Preferably, the preparation method of the yttrium chromate suspension meets one or more of the following conditions:
(1) The solid-liquid separation further comprises 3-5 times of centrifugal cleaning;
(2) The drying temperature is 90-150 ℃ and the drying time is 3-10h;
(3) The temperature of the heat treatment is 900-1100 ℃ and the time is 2-8h;
(4) The ultrasonic treatment time is 10-30min.
The application provides a low infrared emissivity coating, which comprises the yttrium chromate suspension as a raw material.
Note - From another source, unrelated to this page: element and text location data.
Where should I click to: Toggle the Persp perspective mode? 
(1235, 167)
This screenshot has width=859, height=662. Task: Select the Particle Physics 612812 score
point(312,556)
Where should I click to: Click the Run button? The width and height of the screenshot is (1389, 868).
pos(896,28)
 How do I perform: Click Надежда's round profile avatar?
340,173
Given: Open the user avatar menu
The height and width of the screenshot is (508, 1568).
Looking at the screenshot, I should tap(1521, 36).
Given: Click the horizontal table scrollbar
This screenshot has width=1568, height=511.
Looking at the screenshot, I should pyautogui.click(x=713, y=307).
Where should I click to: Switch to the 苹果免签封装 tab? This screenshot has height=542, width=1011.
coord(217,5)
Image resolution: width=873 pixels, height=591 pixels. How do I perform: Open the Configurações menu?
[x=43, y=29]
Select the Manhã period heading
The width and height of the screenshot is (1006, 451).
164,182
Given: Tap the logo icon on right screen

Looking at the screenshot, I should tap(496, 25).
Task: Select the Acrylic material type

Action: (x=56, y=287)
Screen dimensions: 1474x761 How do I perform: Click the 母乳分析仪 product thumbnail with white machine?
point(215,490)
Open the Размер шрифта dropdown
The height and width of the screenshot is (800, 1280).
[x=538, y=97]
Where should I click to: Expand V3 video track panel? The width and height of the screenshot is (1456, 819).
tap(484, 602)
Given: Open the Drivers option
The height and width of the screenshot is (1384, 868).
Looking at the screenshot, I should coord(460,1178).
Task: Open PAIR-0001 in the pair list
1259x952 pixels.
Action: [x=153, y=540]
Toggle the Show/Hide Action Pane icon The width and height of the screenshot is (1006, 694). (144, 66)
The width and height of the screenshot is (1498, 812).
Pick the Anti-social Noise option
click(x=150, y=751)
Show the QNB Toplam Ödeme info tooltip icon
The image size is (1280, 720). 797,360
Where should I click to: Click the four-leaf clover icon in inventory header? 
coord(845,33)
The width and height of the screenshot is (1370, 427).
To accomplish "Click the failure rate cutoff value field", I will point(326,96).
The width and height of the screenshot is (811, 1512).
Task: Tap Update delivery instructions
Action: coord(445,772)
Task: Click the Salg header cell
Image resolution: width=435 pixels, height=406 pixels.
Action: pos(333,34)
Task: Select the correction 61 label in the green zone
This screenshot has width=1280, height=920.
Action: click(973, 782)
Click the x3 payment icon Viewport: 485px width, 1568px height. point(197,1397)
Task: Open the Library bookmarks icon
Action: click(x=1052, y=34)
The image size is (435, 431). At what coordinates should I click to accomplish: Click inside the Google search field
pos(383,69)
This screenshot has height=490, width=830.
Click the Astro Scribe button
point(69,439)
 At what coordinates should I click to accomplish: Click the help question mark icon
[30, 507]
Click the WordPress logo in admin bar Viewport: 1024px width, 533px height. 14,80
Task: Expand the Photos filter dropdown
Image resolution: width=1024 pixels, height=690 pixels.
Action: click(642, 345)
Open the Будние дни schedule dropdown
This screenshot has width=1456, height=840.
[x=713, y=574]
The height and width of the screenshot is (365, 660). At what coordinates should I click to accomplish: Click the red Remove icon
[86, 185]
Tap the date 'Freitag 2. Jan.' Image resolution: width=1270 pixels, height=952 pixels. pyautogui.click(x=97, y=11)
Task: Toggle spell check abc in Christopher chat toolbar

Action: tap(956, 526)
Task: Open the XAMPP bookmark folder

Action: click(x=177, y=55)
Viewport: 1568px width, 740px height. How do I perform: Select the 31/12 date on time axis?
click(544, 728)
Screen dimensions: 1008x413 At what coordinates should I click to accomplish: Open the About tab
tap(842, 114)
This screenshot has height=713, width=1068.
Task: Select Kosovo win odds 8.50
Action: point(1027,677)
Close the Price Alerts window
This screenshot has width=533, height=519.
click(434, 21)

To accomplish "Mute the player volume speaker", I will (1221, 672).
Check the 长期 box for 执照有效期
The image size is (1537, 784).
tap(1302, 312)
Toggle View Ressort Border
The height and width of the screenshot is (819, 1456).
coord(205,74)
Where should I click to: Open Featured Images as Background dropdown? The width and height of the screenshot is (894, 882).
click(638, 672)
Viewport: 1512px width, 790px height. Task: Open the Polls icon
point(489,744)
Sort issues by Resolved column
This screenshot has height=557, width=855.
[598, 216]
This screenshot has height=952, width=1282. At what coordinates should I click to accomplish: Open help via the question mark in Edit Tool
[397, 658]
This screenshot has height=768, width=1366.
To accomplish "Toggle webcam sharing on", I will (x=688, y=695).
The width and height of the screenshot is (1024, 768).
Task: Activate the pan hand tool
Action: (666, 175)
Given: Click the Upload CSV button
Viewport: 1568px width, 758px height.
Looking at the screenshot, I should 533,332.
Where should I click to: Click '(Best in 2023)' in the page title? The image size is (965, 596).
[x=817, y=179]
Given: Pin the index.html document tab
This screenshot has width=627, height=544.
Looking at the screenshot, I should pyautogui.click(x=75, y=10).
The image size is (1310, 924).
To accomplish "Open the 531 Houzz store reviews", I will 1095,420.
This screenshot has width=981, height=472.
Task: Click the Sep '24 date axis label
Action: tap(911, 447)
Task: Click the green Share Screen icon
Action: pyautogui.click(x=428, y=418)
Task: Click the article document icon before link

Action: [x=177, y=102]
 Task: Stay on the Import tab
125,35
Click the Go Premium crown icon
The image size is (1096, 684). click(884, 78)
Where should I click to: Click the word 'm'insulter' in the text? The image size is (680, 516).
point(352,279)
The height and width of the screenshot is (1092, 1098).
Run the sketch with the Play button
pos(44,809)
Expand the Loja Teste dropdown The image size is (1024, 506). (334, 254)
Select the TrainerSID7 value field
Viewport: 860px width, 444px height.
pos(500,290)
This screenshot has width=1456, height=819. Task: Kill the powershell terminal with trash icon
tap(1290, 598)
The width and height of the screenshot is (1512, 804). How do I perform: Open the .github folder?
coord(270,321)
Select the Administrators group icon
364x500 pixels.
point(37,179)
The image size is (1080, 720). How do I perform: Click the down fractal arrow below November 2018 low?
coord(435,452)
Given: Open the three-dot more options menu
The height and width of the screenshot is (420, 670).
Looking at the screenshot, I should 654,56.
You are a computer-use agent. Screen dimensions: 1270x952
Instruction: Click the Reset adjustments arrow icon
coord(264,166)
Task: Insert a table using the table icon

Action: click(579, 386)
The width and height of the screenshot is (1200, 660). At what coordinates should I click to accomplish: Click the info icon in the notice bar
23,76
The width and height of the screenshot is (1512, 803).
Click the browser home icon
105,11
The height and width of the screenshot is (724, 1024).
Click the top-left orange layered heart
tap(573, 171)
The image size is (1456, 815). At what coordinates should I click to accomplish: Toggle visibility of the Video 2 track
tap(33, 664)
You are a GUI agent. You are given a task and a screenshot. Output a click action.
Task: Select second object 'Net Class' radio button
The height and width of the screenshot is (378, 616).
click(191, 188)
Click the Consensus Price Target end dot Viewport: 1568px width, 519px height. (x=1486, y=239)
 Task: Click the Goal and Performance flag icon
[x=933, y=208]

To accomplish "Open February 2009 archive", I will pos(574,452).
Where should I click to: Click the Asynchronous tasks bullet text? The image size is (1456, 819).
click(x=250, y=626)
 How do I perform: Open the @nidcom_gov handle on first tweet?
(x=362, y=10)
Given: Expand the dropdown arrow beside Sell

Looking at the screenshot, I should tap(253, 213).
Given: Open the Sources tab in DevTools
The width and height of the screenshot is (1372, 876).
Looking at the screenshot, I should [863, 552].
The application provides a preparation method of the coating with low infrared emissivity, which comprises the following steps:
and (3) carrying out pretreatment and coarsening sand blasting on the substrate, and preparing the low-infrared-emissivity coating on the surface of the substrate by using the yttrium chromate suspension and adopting a suspension high-speed oxyfuel spraying process.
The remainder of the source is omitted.